### Your goal:
Please return, copied unchanged, each line below that contains the string "resolution" with the same capitalization.

--- START OF Records provided ---

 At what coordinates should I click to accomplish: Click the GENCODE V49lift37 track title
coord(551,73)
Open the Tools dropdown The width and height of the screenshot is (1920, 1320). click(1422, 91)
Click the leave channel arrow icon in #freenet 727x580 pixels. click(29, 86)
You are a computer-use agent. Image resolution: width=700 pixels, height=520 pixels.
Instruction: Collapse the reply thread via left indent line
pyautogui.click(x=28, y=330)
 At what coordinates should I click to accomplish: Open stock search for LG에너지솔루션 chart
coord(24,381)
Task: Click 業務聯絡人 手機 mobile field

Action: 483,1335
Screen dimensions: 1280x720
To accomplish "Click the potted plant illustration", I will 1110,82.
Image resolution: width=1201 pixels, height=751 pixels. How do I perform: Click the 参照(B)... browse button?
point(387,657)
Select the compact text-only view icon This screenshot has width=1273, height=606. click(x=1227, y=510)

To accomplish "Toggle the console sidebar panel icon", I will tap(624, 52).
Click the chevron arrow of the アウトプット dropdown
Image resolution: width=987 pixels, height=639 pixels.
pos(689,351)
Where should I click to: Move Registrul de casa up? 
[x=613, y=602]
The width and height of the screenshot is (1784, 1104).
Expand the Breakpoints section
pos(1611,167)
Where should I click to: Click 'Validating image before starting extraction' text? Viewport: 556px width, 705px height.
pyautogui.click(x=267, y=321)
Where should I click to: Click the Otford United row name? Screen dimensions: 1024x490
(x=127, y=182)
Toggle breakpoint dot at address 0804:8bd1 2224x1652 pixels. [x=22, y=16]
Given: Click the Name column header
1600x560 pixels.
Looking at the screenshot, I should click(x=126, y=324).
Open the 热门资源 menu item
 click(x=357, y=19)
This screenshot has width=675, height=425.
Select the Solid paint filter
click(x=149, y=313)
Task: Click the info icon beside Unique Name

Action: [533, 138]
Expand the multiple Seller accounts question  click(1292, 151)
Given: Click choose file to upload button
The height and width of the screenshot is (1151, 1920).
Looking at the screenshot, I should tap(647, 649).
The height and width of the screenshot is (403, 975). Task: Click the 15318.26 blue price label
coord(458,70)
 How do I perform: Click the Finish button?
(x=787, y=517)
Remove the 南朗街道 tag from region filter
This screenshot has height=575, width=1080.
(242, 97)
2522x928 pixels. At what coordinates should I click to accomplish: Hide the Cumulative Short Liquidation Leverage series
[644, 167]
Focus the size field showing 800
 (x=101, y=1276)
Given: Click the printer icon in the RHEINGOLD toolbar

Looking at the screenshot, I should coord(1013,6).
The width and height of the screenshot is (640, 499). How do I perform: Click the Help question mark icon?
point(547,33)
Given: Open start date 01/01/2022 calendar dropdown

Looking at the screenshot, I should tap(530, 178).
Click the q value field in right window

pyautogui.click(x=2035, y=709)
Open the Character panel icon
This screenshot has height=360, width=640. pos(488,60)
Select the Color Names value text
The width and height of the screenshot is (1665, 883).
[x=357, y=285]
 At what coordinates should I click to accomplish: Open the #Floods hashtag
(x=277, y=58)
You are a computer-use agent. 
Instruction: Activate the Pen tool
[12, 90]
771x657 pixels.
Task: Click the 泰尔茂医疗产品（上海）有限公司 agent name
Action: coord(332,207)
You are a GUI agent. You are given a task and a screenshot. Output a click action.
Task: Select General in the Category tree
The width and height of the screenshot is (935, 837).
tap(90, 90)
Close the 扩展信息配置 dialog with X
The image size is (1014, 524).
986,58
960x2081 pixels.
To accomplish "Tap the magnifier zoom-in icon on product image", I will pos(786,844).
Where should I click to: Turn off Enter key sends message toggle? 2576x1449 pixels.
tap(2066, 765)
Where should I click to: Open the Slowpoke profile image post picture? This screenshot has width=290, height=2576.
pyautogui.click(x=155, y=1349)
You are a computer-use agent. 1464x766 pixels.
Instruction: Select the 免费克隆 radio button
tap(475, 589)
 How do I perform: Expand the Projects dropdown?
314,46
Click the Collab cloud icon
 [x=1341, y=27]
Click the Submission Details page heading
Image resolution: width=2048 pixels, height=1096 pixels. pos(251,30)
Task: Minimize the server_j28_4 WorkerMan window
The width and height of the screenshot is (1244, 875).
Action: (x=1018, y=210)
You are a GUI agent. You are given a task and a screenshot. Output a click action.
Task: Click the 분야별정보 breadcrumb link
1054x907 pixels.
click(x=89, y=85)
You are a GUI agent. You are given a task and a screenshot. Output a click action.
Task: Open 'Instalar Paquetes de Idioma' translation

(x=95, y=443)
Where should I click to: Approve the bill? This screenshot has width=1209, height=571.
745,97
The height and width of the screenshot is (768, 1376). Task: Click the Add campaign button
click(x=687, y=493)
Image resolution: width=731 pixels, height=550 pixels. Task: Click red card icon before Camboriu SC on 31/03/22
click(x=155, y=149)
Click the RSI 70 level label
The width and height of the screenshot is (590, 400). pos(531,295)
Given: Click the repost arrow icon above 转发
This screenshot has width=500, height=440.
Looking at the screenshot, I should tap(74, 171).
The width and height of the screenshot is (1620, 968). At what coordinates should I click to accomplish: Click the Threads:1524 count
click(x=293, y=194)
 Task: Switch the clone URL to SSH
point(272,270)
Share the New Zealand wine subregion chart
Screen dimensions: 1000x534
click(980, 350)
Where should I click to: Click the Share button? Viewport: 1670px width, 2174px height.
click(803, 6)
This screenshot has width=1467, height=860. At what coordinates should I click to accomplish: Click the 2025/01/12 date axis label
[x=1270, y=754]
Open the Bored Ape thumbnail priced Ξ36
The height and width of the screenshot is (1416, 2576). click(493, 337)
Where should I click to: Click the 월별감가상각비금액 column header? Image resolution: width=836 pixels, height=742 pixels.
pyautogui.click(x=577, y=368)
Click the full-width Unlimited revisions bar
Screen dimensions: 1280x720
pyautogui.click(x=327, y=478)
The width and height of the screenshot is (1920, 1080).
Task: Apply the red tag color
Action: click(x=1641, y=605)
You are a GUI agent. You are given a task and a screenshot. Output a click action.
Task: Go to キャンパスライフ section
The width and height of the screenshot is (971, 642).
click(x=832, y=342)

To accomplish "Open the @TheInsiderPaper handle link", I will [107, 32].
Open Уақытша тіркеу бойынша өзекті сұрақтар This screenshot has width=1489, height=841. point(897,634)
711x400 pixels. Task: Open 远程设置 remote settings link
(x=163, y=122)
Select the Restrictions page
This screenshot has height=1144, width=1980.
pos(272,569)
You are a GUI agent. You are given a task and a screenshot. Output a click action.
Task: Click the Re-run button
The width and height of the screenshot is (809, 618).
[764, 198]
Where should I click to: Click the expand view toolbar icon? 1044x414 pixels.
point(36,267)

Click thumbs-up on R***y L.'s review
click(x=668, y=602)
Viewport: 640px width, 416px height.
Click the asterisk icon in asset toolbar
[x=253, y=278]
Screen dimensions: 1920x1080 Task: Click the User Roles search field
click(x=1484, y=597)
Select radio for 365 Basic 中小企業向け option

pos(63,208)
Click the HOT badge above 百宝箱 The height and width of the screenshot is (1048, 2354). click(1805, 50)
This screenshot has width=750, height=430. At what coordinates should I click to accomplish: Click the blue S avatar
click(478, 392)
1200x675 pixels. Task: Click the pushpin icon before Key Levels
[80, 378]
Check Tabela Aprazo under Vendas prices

--- END OF Records provided ---

### Written response:
You are a computer-use agent. Image resolution: width=700 pixels, height=520 pixels.
Image resolution: width=1201 pixels, height=751 pixels. How do I perform: Click the 参照(B)... browse button?
Image resolution: width=987 pixels, height=639 pixels.
Image resolution: width=2048 pixels, height=1096 pixels. pos(251,30)
Image resolution: width=731 pixels, height=550 pixels. Task: Click red card icon before Camboriu SC on 31/03/22
Where should I click to: Click the 월별감가상각비금액 column header? Image resolution: width=836 pixels, height=742 pixels.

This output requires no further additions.